Wine rating systems are imperfect, but often useful. To get the most out of them it helps to be familiar with the reviewer’s palate — if he or she consistently likes the same sort of things you do and has similar criticisms of those you don’t, then you can give their opinions a higher degree of credence.
Consider, then, the Marquis Philips S2 Cabernet Sauvignon. Since its first vintage in 2001 through the 2005, Robert Parker’s newsletter, The Wine Advocate, has rated it in the 90s. Parker really liked the ’05 vintage and awarded it 94 points, making it a really good deal at about $35 per bottle. And that vintage is indeed a Parker-style wine — big, jammy and highly extracted, with lots of fruit and complexity.
Then came the ’06, and the Advocate gave the S2 an 89-point score and a vague review. But it wasn’t a Parker review; it was written by Jay Miller. Regardless of who actually wrote the review, the effect was the same: Now S2 was perceived as an expensive 89-point wine.
So, the ’06 didn’t sell as well as previous vintages. The result: If you look around, you can find it on sale for a lot less than $35 (I got mine for $19.99). And for twenty bucks, it’s a helluva wine!
This is an Aussie Cab that a Californian could love, with cedar on the nose and blackberries and cassis on the palate. Its tannins provide structure without pucker, and its finish is long and dry. It’s a big wine but a refined one, less jammy and more elegant.
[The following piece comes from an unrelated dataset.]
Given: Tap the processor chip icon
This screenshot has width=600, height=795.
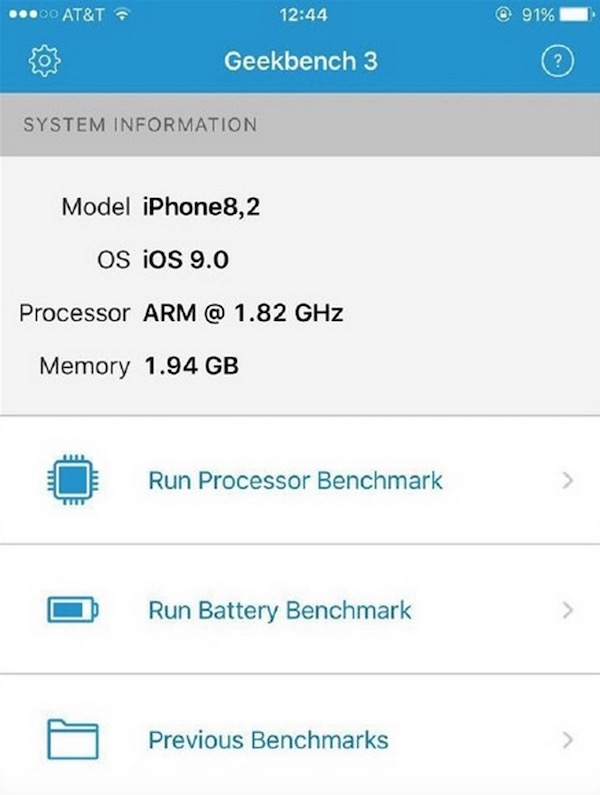Looking at the screenshot, I should [73, 480].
And it carries its 15.9 percent charge of alcohol gracefully, with no hints of bitterness or heat.
It benefits from half an hour in a decanter, and continues to open and develop in the glass. Short-term cellaring would achieve the same thing — this would be a good wine to buy a case of and revisit every six months. And I’ll bet that even if you paid full price, you wouldn’t be sorry.